Thursday 21 May 2009

Acupuncture helps back pain

As recently covered in the Times, acupuncture is an effective treatment for back pain: http://www.timesonline.co.uk/tol/life_and_style/health/article6269247.ece

This study does bring up questions commonly asked when looking at the effect of acupuncture treatment: is it an effective treatment or is it just an effective placebo? Like with virtually any form of treatment or drug trial, the placebo group will show an improvement, which is the case here as well.

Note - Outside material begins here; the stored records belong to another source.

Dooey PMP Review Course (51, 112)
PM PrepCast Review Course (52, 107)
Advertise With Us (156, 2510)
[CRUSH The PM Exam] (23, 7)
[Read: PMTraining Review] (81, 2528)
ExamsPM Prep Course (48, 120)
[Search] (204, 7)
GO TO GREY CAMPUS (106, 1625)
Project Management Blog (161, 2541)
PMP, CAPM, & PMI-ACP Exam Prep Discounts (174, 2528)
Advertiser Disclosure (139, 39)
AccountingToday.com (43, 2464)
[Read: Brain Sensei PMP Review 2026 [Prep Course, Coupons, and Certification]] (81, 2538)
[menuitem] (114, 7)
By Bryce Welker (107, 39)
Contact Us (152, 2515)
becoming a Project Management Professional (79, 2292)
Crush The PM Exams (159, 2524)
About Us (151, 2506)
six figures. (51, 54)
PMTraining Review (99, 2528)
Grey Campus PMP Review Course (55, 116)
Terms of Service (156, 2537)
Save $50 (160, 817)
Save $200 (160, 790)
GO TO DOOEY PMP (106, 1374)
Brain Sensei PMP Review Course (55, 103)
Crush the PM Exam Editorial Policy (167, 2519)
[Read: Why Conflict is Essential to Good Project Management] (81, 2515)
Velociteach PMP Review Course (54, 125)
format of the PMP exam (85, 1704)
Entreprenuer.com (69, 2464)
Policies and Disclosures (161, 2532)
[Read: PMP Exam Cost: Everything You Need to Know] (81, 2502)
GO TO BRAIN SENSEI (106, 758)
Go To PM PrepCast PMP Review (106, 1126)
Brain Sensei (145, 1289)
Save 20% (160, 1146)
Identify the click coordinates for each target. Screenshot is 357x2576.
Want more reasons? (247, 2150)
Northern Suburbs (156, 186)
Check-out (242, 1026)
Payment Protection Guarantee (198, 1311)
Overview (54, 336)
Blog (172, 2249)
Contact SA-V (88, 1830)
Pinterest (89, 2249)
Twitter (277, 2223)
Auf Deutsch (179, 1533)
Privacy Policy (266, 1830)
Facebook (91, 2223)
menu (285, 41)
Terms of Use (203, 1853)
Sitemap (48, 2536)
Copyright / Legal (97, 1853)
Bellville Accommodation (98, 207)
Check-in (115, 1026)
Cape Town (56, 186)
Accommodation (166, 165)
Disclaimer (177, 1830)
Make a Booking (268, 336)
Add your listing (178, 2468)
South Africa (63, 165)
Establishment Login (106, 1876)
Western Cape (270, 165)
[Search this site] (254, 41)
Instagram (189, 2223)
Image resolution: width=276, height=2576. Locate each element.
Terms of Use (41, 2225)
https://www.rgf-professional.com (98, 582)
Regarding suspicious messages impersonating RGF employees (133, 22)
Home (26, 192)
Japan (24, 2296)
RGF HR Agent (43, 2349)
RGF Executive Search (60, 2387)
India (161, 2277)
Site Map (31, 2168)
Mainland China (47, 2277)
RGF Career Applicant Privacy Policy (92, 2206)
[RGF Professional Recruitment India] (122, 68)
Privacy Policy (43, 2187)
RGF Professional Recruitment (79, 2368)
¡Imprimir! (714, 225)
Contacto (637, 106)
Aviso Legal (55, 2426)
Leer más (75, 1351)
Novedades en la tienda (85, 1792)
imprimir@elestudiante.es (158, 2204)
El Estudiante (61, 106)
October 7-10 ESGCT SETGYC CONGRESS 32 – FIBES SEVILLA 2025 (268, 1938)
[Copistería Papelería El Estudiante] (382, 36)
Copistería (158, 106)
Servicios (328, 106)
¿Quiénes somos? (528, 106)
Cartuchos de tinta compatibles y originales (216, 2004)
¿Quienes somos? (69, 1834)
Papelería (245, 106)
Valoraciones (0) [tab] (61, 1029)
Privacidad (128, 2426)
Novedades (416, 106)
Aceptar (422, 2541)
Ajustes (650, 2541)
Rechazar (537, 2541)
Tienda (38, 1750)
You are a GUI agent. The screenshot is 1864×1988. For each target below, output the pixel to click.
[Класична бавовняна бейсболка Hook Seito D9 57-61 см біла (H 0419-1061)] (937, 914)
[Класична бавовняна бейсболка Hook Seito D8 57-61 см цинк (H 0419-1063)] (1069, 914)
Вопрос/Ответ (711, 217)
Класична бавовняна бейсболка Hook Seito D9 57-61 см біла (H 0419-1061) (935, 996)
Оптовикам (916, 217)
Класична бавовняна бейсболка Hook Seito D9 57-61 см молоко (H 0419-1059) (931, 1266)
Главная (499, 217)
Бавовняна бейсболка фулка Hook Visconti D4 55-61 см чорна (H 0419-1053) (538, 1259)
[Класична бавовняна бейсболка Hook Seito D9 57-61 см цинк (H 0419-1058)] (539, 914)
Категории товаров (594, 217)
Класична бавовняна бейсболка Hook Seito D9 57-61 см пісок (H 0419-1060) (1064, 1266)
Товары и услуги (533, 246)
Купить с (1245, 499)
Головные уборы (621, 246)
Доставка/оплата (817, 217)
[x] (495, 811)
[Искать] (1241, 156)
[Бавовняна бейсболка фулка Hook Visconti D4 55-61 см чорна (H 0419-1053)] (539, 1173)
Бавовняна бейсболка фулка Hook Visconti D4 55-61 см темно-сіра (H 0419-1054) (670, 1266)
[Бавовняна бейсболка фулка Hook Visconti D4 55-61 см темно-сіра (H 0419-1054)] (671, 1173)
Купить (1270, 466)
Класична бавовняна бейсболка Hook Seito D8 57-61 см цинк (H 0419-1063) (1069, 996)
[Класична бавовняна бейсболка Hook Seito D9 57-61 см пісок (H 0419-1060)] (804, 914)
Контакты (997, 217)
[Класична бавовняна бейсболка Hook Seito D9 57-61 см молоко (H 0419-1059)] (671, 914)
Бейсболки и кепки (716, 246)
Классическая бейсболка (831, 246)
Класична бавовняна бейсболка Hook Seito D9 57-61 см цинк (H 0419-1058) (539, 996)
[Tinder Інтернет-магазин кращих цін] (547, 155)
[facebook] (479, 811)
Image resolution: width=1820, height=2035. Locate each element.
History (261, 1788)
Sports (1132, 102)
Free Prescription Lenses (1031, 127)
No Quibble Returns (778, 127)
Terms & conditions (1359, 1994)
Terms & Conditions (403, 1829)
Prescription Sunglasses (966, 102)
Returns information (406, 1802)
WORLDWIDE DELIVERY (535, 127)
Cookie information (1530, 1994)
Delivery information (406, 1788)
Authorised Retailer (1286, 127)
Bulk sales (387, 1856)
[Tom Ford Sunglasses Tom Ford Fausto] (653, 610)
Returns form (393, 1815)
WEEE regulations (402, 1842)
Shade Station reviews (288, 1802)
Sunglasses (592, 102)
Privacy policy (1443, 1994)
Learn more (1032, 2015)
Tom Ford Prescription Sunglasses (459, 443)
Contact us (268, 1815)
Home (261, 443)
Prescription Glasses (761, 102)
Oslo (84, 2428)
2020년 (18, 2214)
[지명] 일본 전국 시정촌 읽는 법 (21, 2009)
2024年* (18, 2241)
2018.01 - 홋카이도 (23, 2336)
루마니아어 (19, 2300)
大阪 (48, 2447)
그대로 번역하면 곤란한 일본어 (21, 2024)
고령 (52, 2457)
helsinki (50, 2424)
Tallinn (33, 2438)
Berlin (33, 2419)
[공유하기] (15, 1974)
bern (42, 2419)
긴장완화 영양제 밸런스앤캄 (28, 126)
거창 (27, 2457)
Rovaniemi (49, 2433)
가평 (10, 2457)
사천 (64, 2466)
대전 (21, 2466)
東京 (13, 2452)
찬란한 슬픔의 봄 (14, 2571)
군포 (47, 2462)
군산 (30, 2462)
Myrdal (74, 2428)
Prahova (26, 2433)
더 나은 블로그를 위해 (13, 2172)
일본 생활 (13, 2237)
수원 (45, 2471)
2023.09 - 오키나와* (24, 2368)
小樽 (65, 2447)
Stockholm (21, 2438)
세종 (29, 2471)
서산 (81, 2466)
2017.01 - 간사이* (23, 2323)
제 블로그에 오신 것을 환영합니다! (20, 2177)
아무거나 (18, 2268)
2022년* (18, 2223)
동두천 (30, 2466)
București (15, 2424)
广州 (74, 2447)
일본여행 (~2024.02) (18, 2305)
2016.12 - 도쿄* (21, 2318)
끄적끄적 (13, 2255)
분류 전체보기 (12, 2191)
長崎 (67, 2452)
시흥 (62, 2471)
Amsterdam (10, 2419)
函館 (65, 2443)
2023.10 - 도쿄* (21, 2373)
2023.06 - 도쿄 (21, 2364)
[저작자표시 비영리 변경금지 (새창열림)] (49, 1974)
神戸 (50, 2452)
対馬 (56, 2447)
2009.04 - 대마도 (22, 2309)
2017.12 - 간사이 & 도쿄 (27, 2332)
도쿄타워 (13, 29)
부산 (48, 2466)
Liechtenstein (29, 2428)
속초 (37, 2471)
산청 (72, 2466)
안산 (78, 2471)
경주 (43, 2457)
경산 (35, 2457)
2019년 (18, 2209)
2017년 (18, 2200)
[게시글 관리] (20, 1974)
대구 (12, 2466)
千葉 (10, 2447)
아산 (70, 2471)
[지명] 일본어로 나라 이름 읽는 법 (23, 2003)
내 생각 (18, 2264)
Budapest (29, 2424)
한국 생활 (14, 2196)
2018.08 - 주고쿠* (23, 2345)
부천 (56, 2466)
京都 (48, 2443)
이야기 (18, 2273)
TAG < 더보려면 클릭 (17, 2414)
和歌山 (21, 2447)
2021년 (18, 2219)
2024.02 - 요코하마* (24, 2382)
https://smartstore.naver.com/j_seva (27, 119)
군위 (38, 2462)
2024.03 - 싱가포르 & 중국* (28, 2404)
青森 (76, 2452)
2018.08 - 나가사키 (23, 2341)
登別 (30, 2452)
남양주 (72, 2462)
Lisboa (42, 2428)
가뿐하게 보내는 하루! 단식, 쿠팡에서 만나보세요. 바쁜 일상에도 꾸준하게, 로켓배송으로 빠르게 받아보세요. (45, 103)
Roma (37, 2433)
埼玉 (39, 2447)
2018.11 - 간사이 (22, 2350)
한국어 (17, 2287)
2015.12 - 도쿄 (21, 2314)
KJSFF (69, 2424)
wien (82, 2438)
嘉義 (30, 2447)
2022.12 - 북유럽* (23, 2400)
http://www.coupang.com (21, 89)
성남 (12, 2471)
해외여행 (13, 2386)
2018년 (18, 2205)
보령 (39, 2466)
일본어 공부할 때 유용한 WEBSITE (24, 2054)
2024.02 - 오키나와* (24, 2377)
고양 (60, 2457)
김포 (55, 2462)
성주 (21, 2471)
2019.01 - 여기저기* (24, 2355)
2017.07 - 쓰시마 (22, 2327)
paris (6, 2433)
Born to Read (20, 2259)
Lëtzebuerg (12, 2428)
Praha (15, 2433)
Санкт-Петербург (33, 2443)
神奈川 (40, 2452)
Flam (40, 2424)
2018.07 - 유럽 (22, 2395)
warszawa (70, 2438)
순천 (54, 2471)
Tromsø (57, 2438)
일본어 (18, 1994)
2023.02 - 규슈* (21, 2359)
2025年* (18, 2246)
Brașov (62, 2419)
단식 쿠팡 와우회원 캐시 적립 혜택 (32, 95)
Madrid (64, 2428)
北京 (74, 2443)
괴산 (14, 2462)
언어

However, in the design of this trial, the foour groups were defined as follows:
- individualised treatment was diagnosed by one set of acupuncturists and performed by another set
- the standardised group’s formula was derived from ‘expert’ opinion, meaning acupuncture treatment was not practiced as a treatment tailored for the individual, as it should be, but made standardised, in order to fit the requirements and expectations of Western medical trials
- the sham treatment used a cocktail stick in a guide tube (commendably cheaper than the special ‘placebo’ needles) to prick the skin at the same standardised points
- patients wore eye masks and lay prone the whole time
- no adjunctive procedures were allowed, just needling

Hence even the individualised acupuncture is far removed from what happens in normal practice and we don’t know from the paper how different the point choice was for this and the standardised group. The comparison against sham acupuncture here is akin to TCM acupuncture vs some styles of acupuncture where the point is only stimulated for a very short time, or where we use very superficial needling, in effect not practising "sham" acupuncture. It is encouraging to see that the overall conclusion is positive, although unfortunately Western Medicine style trials appply poorly to holistic medical systems such as that of Chinese Medicine.